■ **WHAT YOU NEED TO DO**
Report the count of lines in the listing below that include the string "pixel", with no other text.

* * * *

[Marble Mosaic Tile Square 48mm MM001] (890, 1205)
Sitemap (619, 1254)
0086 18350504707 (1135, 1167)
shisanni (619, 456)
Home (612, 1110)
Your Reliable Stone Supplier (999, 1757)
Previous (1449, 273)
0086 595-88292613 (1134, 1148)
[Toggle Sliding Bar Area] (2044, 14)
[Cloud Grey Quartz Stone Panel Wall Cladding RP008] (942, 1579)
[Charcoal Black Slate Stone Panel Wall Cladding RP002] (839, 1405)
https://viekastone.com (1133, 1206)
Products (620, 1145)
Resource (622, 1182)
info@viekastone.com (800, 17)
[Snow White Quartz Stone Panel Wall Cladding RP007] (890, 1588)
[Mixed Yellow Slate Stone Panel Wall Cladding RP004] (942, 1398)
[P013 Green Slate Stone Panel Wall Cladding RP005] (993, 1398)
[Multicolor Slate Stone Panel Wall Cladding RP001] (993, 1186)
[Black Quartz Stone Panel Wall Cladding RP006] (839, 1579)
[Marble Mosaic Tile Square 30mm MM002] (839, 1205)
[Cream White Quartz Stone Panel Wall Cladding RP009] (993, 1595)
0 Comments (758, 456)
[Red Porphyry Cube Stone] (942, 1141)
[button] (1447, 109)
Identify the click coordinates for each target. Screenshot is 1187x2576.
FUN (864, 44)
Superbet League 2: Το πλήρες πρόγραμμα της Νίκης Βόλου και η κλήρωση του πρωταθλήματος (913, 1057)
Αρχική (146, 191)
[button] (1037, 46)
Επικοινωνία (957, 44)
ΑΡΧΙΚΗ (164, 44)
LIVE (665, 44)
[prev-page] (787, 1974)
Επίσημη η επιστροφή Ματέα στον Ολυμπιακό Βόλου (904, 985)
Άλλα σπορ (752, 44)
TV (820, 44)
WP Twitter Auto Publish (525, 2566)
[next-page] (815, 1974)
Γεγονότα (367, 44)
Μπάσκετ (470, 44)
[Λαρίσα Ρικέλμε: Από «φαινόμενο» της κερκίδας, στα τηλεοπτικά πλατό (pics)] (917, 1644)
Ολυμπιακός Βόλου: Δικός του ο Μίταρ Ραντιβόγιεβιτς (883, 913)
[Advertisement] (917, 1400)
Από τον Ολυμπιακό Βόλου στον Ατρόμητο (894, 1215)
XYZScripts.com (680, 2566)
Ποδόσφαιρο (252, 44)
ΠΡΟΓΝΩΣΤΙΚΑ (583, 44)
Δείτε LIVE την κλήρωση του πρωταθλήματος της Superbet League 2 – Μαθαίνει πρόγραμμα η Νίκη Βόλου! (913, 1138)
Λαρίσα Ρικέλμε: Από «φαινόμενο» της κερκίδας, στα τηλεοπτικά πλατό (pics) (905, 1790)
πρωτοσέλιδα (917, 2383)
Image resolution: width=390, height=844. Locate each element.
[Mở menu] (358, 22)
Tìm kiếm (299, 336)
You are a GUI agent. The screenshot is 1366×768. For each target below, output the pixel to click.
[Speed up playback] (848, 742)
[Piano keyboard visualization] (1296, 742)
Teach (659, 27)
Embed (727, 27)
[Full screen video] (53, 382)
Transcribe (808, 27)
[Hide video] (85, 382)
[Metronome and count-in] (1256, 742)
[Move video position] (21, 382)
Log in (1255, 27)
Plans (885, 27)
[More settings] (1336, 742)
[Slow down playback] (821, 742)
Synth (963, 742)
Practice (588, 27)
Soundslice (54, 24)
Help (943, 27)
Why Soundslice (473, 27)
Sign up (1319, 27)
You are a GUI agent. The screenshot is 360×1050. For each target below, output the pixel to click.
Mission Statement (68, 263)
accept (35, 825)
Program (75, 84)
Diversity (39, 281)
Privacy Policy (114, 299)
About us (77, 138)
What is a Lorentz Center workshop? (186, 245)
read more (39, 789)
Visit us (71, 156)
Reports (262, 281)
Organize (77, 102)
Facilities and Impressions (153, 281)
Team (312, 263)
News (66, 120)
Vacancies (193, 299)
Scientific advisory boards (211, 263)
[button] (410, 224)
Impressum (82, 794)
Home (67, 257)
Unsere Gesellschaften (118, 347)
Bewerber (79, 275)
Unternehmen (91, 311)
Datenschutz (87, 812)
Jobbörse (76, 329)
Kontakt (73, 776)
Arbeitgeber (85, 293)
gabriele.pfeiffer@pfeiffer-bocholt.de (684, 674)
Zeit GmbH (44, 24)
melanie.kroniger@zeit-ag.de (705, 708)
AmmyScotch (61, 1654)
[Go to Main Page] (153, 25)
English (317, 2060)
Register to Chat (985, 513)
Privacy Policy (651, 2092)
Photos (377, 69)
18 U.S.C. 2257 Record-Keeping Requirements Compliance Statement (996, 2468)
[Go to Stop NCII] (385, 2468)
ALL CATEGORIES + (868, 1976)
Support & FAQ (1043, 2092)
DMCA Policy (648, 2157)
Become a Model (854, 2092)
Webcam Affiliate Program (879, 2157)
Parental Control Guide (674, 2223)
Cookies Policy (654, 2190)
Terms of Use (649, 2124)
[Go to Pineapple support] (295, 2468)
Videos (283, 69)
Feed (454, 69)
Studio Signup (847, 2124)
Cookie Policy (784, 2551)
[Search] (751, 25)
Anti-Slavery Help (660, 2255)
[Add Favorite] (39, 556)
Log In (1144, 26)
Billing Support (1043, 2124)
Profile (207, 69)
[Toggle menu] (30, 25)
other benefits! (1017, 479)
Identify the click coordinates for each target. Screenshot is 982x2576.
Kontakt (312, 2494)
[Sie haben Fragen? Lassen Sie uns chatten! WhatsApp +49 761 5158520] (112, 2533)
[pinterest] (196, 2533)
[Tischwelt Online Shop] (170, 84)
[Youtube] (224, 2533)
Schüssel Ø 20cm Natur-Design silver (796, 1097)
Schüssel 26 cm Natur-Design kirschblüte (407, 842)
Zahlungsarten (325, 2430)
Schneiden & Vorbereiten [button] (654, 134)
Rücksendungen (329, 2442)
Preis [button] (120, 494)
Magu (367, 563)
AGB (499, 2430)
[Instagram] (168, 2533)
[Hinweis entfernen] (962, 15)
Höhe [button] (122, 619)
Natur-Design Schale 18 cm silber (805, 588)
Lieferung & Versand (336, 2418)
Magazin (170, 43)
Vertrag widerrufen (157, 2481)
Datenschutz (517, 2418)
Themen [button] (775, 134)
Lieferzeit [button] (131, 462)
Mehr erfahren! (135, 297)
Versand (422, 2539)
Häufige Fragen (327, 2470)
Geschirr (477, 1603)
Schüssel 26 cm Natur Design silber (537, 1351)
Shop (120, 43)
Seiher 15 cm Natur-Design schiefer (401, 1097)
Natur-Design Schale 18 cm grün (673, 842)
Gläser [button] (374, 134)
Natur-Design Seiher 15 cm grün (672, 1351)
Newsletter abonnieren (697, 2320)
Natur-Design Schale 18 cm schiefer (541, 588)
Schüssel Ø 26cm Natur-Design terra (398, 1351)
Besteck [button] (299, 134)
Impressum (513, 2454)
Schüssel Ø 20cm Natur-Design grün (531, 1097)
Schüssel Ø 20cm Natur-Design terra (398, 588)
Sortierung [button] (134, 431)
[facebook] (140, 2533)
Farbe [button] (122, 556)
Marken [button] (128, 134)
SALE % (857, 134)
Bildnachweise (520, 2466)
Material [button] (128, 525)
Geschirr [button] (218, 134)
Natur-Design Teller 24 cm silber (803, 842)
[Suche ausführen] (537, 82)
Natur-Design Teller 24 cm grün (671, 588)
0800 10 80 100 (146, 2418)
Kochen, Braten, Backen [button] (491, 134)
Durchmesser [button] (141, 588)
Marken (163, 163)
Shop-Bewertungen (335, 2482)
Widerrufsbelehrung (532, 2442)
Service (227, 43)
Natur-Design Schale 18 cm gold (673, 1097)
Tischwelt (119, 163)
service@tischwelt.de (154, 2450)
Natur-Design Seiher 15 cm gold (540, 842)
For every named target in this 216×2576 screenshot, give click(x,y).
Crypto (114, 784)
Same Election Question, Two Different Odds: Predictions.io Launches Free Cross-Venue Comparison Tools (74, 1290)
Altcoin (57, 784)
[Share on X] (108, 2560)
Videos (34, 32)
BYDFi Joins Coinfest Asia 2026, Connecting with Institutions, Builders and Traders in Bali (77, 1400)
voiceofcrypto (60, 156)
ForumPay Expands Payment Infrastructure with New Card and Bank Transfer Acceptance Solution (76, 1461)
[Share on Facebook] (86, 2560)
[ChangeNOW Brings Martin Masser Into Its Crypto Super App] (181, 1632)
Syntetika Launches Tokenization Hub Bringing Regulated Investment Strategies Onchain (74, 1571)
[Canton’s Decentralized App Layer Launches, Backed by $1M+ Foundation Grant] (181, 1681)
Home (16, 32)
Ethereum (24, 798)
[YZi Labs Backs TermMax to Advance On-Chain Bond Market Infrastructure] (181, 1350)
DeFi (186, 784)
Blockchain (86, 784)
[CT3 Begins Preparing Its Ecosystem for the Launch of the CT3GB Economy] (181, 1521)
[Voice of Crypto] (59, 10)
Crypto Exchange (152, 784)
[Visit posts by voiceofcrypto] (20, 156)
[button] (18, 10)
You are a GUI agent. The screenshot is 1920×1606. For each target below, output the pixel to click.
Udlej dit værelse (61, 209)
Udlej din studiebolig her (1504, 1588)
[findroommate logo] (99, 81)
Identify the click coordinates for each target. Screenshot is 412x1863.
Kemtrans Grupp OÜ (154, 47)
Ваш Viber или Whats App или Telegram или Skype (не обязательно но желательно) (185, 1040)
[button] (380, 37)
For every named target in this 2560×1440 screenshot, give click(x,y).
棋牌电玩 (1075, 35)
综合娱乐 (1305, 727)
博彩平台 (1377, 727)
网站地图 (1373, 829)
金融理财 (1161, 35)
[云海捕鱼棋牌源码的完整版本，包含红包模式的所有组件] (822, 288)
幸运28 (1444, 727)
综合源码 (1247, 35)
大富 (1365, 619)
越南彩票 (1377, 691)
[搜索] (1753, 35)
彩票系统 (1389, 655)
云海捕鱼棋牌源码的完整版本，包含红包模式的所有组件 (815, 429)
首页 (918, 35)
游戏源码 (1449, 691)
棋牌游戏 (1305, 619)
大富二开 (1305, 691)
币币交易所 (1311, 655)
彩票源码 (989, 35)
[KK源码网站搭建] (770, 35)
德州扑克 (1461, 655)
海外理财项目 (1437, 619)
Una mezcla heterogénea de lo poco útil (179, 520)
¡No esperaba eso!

* * * *

■ **ANSWER SPACE**
3